> Problem details
Only the lines from the one with "Click the Repayment Period value of 10" through the last line of the data below are to be duplicated, exactly and without pictures.

+===+

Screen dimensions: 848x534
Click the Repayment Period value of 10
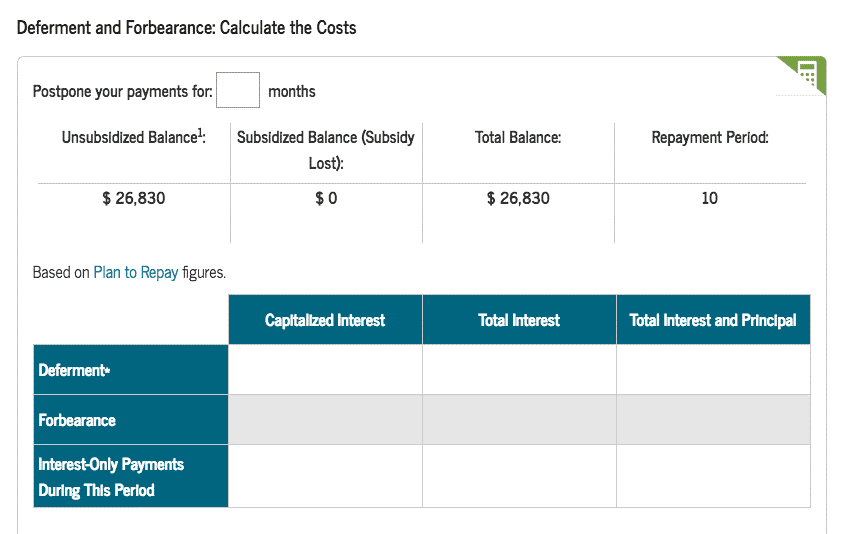tap(709, 198)
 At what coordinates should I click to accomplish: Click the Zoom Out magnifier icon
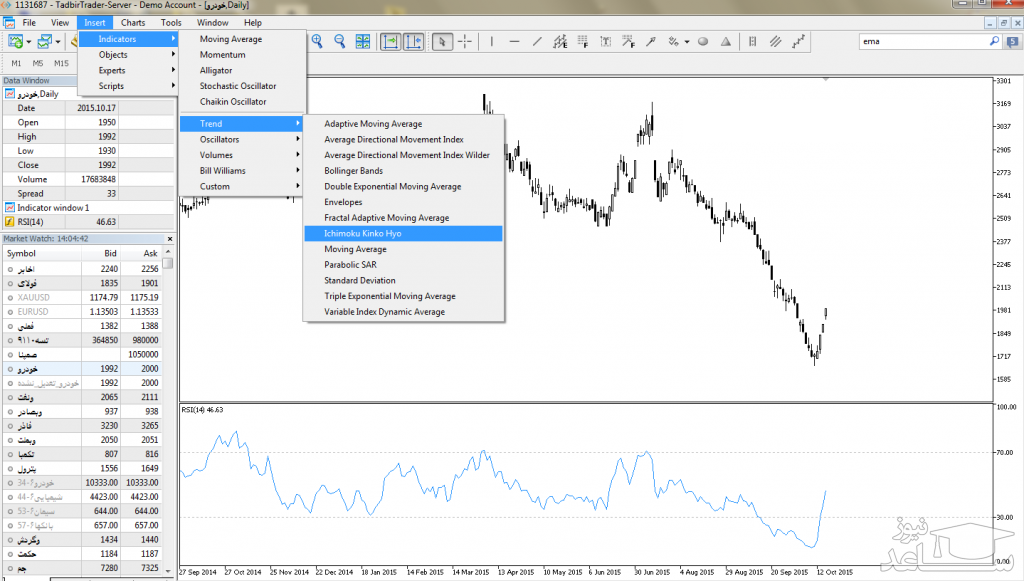(339, 41)
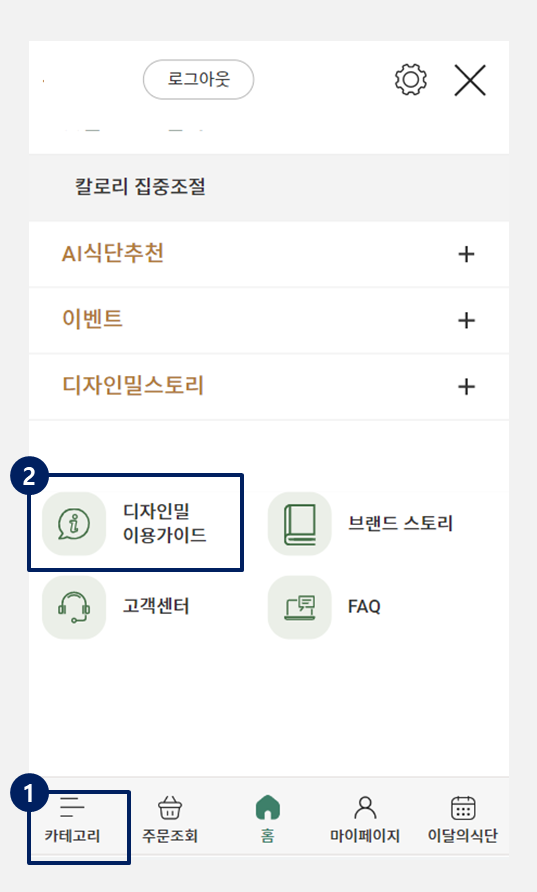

+===+

> Task solution
Click the Repayment Period value of 10
tap(709, 198)
 At what coordinates should I click to accomplish: Click the Zoom Out magnifier icon
(339, 41)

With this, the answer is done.